> [TO DO]:
For every entry, output the exact wording.

-------- GIVEN INFORMATION --------

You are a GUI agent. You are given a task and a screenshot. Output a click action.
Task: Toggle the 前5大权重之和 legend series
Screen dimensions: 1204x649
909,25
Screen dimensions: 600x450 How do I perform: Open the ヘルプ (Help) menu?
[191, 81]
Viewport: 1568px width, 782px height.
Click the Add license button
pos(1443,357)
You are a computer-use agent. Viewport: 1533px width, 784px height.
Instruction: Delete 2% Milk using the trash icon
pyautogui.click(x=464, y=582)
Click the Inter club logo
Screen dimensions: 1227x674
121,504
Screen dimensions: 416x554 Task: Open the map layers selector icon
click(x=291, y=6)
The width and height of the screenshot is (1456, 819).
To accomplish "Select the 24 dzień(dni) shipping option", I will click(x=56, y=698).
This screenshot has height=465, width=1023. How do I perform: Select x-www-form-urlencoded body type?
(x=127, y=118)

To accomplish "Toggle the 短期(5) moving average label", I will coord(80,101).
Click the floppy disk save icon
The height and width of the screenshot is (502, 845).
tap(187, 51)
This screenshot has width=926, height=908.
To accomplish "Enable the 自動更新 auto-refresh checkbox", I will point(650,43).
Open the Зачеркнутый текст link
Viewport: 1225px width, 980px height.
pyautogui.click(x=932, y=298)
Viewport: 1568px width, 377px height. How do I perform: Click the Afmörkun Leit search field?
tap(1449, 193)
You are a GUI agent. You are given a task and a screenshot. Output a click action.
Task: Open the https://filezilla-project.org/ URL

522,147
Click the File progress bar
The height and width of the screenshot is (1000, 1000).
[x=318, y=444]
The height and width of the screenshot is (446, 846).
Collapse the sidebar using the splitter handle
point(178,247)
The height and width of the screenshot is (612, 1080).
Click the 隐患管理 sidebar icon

--------

> [THE ANSWER]:
You are a GUI agent. You are given a task and a screenshot. Output a click action.
Task: Toggle the 前5大权重之和 legend series
Screen dimensions: 1204x649
909,25
Screen dimensions: 600x450 How do I perform: Open the ヘルプ (Help) menu?
[191, 81]
Viewport: 1568px width, 782px height.
Click the Add license button
pos(1443,357)
You are a computer-use agent. Viewport: 1533px width, 784px height.
Instruction: Delete 2% Milk using the trash icon
pyautogui.click(x=464, y=582)
Click the Inter club logo
Screen dimensions: 1227x674
121,504
Screen dimensions: 416x554 Task: Open the map layers selector icon
click(x=291, y=6)
The width and height of the screenshot is (1456, 819).
To accomplish "Select the 24 dzień(dni) shipping option", I will click(x=56, y=698).
This screenshot has height=465, width=1023. How do I perform: Select x-www-form-urlencoded body type?
(x=127, y=118)

To accomplish "Toggle the 短期(5) moving average label", I will coord(80,101).
Click the floppy disk save icon
The height and width of the screenshot is (502, 845).
tap(187, 51)
This screenshot has width=926, height=908.
To accomplish "Enable the 自動更新 auto-refresh checkbox", I will point(650,43).
Open the Зачеркнутый текст link
Viewport: 1225px width, 980px height.
pyautogui.click(x=932, y=298)
Viewport: 1568px width, 377px height. How do I perform: Click the Afmörkun Leit search field?
tap(1449, 193)
You are a GUI agent. You are given a task and a screenshot. Output a click action.
Task: Open the https://filezilla-project.org/ URL

522,147
Click the File progress bar
The height and width of the screenshot is (1000, 1000).
[x=318, y=444]
The height and width of the screenshot is (446, 846).
Collapse the sidebar using the splitter handle
point(178,247)
The height and width of the screenshot is (612, 1080).
Click the 隐患管理 sidebar icon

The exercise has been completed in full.